Position-Independent Clicking Sounds
- Position-independent clicking sounds are nonverbal, transient signals produced by mouth or teeth clicks that operate independently of speech context.
- Audio-based detection uses temporal convolutional networks and log-mel spectrograms to achieve high precision with minimal false positives.
- Vibration-based methods like STEALTHsense utilize accelerometer data and neural broadcasting for real-time, hands-free click detection in smart glasses.

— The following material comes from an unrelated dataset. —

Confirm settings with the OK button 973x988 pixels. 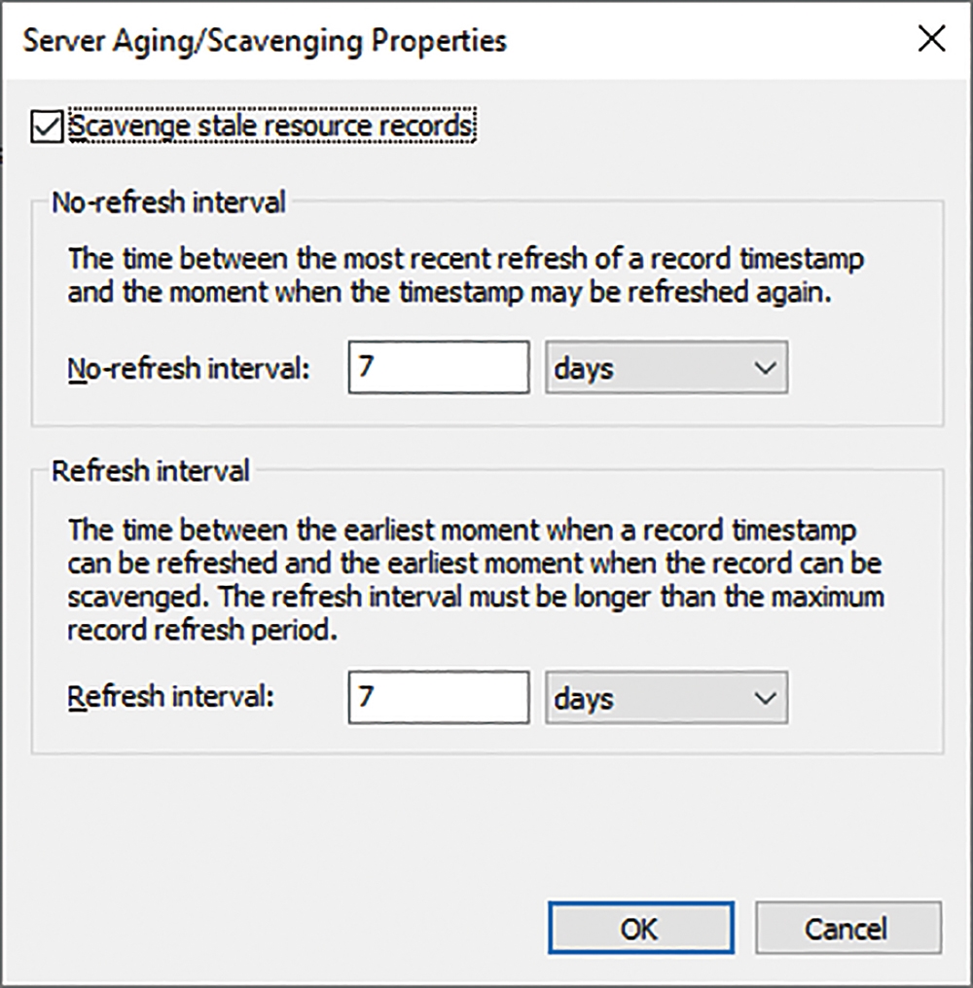[x=640, y=928]
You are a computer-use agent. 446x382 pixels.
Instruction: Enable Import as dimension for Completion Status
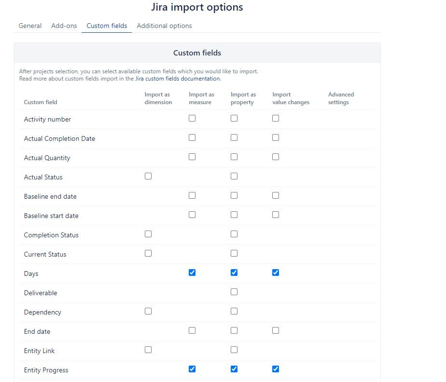[148, 234]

Position-independent clicking sounds are nonverbal acoustic or vibrational signals often generated by the mouth or teeth that can be reliably detected and employed as control events in human-computer interaction, regardless of their phonetic or anatomical origin. These signals—such as tongue clicks or teeth clicks—exhibit distinct transient signatures and are characterized by their lack of dependence on speech context or production location. Two prominent methodologies for their detection are grounded in recent work: (1) audio-based temporal convolutional modeling for mouth clicks in voice-assistive applications (Lea et al., 2022), and (2) vibration-based neural modeling for teeth clicks as hands-free controls for smart glasses (Mohapatra et al., 21 Aug 2024). Both paradigms prioritize robustness to user variation, ambient interference, and signal position within various behavioral sequences.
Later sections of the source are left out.